# Dension ice>Link Plus iPod adapter....Audi to VW need help finding harness.



## VDoubleUVR6 (Aug 21, 2001)

A friend of mine pulled a Dension iPod adapter his Father's Audi A4 and had no use for it (reconnected the XM radio harness). He gave me the Dension unit, iPod cradle/cable and the harness that plugs to the back of the radio.

Over the weekend I figured I would install it into my Wifes 2003 Jetta with the double din Monsoon radio. I pulled the radio and saw that the harness on the Dension unit isn't the same as the CD harness in her car.

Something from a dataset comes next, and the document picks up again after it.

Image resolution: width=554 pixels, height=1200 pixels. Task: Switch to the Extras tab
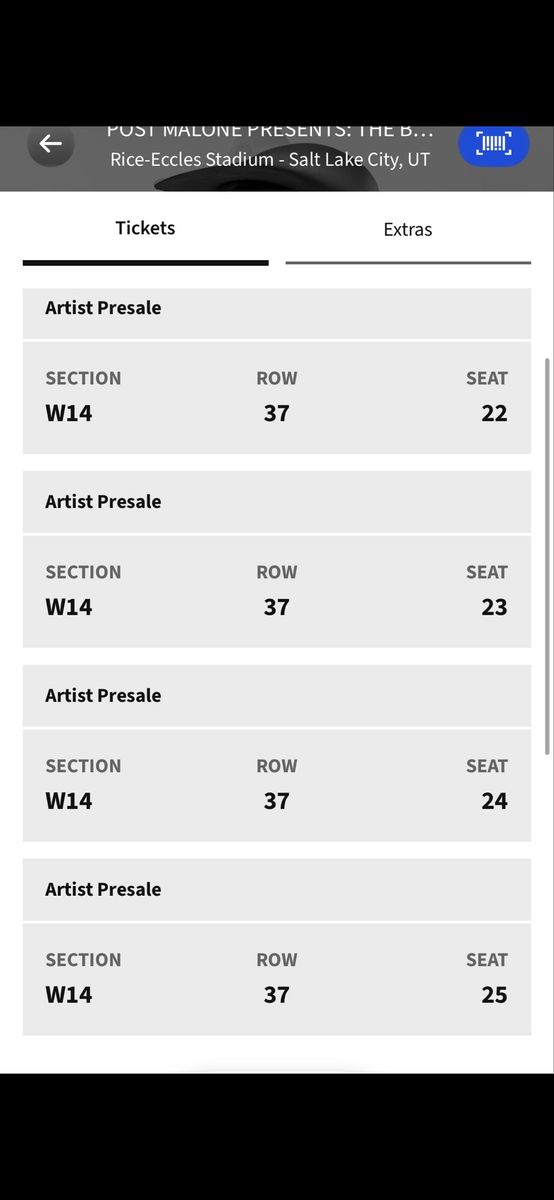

Doing a little research I found the same Dension iPod adpater on Enfig's website but discontinued:
http://enfigcarstereo.com/shopsite_sc/store/html/DENSION_I20_VW.html










Now in the picture above (sourced from Enfig's site) the harness I have that doesn't work is the one with the blue connector on the end. The one I need is on the left with the white connector on the end. I called up Enfig and one of the guys said it would be $40 bucks for a new harness (which I think is a little out there when the iPod cradle on their site is the same price?). The guy on the phone suggested that I just buy a new iPod adapter but I was trying to take advantage of a free iPod adapter as long as the harness that I need is not more than $15-$20 tops. Does any one know where I can source this harness for this Dension iPod adapter?

And this is a picture of the back of the ice>Link Plus that I have:


----------



## Atkins (Feb 26, 2006)

I just bought mine on ebay for like 15 bux took about 2 weeks to get in but haven't installed it yet but comes with all the parts in the image


----------



## VDoubleUVR6 (Aug 21, 2001)

WOW thats cheap. I actually just found one but it'd be $28 shipped which is still a good price for a new iPod adapter.


----------